■ Texte retenu:
+++++
Ces sectes, dont celles dites de "guérison divine" ont bénéficié, dans leur implantation, du

soutien politique, matériel et financier des USA afin de contrer notamment la théologie de la

libération catholique.

La rivalité est visible notamment par les programmes et réseaux télévisuels catholiques et

pentecôtistes. Au début des années 2000, la « Confédération Chrétienne ibéro- américaine des

Communicateurs et de Moyens Massifs de Communication » (COICOM), réunie en congrès à

Lima affirmait regrouper plus de 1 000 chaînes radio, 200 stations de TV, 500 journaux et 5 000

journalistes et communicateurs évangéliques. On trouve des empires télévisuels dont le plus

connu est la TV Record brésilienne, achetée en 1989 par Emir Macedo, fondateur de l’Eglise

Universelle du royaume de Dieu pour 45 millions de dollars US. La chaîne TV « Enlace » dont

le propriétaire est le pasteur Gonzalez Ortíz propose pour 20$ « guérison, prospérité

économique, succès en affaire et salut de l’âme ». Il estime recevoir ainsi 860 000 dollars de

dons par an.

-Religion et politique

Bien que l’implantation de L’Eglise catholique soit ancienne et centralisée, les dictatures

militaires, à partir des années 1960, furent une période favorable au pentecôtisme. Au Chili en

1974, ou au Venezuela, par exemple des lois portant sur les cultes reconnaissent la pluralité

confessionnelle et l’égalité entre les religions. Cette reconnaissance est la contrepartie du

soutien apporté aux dictatures.

Dans les années 1990, leur progression dépasse en moyenne 5% en Amérique latine avec des

différences selon les pays. Les protestants sont 25% au Chili ou au Guatemala, près de 15 % au

Panama, 10 % au Nicaragua ou au Brésil.
+++++
Entrées de données enregistrées
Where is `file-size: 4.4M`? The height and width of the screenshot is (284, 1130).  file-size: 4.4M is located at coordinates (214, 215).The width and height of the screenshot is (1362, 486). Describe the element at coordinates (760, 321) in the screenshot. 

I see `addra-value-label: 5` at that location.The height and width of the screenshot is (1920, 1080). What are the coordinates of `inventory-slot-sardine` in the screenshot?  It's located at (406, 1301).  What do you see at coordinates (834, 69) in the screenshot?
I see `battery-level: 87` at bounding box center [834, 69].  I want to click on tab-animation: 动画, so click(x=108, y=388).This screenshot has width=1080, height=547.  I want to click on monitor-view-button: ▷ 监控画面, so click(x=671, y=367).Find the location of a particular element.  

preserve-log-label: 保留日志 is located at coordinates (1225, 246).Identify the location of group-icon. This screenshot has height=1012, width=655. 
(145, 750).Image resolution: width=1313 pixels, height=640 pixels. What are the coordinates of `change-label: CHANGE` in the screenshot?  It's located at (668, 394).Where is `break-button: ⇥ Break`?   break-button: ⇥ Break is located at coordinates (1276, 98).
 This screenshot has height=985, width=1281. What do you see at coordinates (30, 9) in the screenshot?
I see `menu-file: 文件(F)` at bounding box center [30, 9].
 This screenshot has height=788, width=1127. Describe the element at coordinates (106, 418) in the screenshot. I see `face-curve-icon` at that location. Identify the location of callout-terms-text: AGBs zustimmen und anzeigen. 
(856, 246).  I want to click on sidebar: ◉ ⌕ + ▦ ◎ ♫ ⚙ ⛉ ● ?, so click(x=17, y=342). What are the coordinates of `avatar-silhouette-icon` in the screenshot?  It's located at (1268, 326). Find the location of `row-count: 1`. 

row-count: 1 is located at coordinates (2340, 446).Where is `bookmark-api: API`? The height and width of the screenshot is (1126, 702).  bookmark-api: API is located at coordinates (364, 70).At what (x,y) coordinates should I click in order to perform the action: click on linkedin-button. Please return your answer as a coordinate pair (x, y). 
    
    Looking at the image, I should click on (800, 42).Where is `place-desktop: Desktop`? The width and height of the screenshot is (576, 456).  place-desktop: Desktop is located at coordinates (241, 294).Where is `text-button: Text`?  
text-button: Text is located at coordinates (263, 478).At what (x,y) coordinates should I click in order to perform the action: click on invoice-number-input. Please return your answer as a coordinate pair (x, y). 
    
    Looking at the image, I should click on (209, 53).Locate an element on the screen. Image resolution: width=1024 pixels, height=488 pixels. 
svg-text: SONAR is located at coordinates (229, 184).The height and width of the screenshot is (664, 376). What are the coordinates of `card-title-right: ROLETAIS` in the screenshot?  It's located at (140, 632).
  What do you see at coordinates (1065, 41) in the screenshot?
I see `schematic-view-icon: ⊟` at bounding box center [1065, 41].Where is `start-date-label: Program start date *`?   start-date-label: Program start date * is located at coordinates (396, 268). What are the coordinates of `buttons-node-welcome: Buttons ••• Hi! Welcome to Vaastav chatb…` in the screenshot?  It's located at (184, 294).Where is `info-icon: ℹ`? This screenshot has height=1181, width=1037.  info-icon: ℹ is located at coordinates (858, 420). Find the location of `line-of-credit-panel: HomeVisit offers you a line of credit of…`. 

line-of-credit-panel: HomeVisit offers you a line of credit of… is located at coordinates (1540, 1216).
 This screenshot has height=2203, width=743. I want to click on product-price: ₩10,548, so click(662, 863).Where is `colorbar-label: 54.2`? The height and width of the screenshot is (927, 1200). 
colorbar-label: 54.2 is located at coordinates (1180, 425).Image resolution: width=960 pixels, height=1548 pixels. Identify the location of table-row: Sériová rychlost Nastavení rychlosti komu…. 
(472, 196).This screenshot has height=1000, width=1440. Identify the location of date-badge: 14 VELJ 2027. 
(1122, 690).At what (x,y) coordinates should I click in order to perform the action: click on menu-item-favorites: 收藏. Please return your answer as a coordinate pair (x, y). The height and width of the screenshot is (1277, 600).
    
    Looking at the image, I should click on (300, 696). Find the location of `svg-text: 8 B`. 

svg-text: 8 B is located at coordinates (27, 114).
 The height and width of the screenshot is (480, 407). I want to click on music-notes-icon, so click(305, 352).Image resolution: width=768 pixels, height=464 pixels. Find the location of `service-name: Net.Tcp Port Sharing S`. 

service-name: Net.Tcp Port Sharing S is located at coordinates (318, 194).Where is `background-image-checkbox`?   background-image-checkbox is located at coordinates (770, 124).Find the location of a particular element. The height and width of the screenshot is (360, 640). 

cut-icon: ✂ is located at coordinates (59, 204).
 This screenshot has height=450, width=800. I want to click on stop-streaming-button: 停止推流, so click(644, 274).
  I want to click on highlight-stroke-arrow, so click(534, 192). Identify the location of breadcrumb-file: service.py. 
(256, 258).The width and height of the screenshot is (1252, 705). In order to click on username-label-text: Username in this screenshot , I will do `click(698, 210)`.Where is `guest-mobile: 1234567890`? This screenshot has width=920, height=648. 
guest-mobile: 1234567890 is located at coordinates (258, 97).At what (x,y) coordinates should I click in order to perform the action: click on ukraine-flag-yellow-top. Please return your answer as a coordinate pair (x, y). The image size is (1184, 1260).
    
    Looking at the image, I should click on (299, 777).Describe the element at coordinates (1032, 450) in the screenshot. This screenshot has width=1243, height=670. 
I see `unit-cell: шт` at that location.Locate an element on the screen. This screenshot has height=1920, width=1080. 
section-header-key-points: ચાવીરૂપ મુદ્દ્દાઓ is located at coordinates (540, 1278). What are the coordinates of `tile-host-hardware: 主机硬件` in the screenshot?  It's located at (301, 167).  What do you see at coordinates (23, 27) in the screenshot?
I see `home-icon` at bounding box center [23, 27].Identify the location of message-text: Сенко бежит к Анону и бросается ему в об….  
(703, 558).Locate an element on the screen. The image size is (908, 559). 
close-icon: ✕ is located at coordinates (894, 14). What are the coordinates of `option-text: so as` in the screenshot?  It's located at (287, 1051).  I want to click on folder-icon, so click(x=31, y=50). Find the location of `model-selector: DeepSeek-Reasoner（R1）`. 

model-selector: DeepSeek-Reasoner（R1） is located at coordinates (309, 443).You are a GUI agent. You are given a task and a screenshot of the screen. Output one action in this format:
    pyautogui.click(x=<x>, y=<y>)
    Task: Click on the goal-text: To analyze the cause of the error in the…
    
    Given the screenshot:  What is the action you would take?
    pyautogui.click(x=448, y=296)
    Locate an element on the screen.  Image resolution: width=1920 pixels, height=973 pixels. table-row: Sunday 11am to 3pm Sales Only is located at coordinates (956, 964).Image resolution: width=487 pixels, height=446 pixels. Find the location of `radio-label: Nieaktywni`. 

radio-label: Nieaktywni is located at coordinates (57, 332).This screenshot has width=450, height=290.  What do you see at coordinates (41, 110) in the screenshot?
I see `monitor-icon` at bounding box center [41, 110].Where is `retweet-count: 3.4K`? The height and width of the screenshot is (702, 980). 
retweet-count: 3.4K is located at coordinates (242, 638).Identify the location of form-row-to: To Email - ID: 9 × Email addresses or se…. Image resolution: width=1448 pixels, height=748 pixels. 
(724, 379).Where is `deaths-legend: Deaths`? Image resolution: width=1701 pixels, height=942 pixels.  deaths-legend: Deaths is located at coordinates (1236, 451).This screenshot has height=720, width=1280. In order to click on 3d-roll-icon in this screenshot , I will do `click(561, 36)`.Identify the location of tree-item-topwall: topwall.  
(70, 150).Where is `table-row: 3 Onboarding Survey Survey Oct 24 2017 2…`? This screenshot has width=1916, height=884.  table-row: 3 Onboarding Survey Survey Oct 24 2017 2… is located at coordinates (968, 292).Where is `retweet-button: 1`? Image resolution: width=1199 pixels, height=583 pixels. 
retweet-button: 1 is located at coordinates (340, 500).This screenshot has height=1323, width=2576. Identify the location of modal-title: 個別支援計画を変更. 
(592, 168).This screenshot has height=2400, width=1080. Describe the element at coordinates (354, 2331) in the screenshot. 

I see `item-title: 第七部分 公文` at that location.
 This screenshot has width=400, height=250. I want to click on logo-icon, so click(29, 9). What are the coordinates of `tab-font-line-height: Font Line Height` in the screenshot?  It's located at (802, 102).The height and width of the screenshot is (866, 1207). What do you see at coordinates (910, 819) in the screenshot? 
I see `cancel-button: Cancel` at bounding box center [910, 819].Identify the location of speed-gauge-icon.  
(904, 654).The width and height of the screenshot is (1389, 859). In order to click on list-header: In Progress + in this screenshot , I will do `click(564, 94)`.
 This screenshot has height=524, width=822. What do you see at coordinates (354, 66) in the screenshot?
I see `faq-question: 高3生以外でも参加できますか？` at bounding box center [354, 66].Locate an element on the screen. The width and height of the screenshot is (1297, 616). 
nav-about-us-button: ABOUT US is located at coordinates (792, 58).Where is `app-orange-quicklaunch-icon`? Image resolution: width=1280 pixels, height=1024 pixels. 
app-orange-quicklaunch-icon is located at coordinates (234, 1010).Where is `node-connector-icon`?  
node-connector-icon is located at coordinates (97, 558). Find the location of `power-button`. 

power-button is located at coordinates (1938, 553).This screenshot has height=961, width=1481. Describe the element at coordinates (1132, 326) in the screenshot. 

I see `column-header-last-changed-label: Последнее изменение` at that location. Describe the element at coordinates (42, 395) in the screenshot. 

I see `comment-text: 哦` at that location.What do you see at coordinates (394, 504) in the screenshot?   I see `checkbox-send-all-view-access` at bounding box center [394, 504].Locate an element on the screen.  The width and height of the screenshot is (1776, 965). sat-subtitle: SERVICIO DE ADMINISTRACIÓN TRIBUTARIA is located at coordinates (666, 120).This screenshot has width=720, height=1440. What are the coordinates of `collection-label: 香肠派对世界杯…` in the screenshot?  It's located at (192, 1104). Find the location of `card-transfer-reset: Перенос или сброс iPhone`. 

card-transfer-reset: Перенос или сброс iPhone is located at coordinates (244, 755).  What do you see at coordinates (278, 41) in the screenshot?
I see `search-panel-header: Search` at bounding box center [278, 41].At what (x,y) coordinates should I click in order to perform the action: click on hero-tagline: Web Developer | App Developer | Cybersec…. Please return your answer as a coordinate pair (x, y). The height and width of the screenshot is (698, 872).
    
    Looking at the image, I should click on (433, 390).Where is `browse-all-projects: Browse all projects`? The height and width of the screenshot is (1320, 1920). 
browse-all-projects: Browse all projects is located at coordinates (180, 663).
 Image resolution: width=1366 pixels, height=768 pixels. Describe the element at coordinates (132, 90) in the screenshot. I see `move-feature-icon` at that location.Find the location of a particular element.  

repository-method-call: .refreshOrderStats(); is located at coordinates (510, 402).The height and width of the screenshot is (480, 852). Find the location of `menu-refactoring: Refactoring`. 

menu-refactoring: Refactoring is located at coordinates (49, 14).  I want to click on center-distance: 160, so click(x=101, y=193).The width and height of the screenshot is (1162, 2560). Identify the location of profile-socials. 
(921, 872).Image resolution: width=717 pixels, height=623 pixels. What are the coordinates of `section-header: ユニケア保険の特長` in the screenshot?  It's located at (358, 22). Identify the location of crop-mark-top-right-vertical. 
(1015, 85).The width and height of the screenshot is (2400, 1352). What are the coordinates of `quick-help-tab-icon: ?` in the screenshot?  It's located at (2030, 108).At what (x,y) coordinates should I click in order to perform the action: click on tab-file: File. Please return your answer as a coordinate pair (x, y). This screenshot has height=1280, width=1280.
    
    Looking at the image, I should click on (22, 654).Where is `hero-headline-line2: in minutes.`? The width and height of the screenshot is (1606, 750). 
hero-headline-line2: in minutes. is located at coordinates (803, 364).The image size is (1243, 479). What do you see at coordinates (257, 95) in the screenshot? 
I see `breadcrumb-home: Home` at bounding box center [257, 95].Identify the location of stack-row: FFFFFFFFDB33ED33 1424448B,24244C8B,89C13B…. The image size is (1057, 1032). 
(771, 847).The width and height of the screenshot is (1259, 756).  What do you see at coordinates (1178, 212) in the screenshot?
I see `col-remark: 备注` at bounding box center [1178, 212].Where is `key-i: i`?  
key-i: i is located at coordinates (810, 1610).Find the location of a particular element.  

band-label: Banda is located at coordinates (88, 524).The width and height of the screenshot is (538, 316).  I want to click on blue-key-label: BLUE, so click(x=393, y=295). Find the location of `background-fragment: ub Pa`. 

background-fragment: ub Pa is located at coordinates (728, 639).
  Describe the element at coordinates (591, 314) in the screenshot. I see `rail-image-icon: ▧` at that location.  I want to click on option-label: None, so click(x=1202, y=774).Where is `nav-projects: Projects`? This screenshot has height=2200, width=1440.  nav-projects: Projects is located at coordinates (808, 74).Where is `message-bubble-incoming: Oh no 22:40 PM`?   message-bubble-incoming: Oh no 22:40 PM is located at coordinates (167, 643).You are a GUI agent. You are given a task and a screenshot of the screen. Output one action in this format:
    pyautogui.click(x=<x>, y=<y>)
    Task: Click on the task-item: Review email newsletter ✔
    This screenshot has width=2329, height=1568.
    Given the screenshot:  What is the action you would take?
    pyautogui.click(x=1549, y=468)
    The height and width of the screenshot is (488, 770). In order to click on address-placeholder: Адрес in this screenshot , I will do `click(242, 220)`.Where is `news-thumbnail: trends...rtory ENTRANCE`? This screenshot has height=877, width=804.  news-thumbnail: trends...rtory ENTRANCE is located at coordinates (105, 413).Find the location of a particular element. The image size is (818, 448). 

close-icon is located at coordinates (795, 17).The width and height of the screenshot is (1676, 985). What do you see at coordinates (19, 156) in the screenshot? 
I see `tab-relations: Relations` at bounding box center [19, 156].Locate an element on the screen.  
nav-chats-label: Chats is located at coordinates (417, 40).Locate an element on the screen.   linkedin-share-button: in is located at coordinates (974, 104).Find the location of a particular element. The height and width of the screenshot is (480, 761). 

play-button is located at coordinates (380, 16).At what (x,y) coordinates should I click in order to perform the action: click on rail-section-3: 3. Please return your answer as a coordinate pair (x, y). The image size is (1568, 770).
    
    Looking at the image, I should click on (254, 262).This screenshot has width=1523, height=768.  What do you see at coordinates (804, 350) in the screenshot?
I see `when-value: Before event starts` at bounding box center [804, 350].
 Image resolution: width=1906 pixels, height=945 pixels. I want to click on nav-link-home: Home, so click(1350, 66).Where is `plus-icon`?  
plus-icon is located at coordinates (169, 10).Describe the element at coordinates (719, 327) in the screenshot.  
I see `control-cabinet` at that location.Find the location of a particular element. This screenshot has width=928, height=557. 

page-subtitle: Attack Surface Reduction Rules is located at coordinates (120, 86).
+++++
■ Contrôle de compréhension:
A) Dans le texte sur le pentecôtisme en Amérique latine, pour quel montant la TV Record brésilienne a-t-elle été achetée en 1989 ?
B) Prolongez le texte sur le pentecôtisme en Amérique latine en reprenant juste après sa dernière phrase.

■ Réponses par ordre:
A) Pour 45 millions de dollars US.

B)
La "Igréja universel do reino de Deus" au Brésil déclare 500.000 fidèles. Dans le Chiapas

mexicain, 92% de la population se disait en 1970 catholiques, et 67% en 1990. En échange du

vote de leurs fidèles, ces nouveaux acteurs ont de plus en plus d’influence et de pouvoir. Le

poids du vote évangélique ainsi que les appuis financiers les encouragent à créer des partis

confessionnels. Ainsi, à partir des années 1980, des centaines de pentecôtistes et évangéliques

sont élus à des postes municipaux, parlementaires dans tous les pays de la région ; d’autres

accèdent aux plus hautes fonctions de l’Etat comme Jorge Serano Elias, vice- président du

Guatemala en 1991-1993, ou Alberto Fujimori, président du Pérou en 1990. Au Vénezuela les

évangéliques créent en 1987 la Organización Renovadora Autentica (ORA = prie en espagnol)

reconnue par le Conseil suprême électoral en vue de conquérir la présidence de la république.

Au Mexique, la Iglesia de la luz del Mundo de Guadalajara fut un puissant soutien au parti

institutionnel révolutionnaire (PRI).

Conclusion

L’Amérique latine est une terre de forte religiosité populaire et fragmentée sur le plan

confessionnel. Bien que toujours majoritaire, le nombre de catholiques décline au profit

essentiellement des Pentecôtistes. D’abords handicapés par un manque de prestige, peu à

peu les Pentecôtistes adoptent une stratégie d’entreprise commerciale transnationale. Ces

derniers sont également en rupture avec le protestantisme historique par l’incorporation d’autres

croyances (chamanisme), d’autres pratiques ainsi que dans leur rapport avec le politique.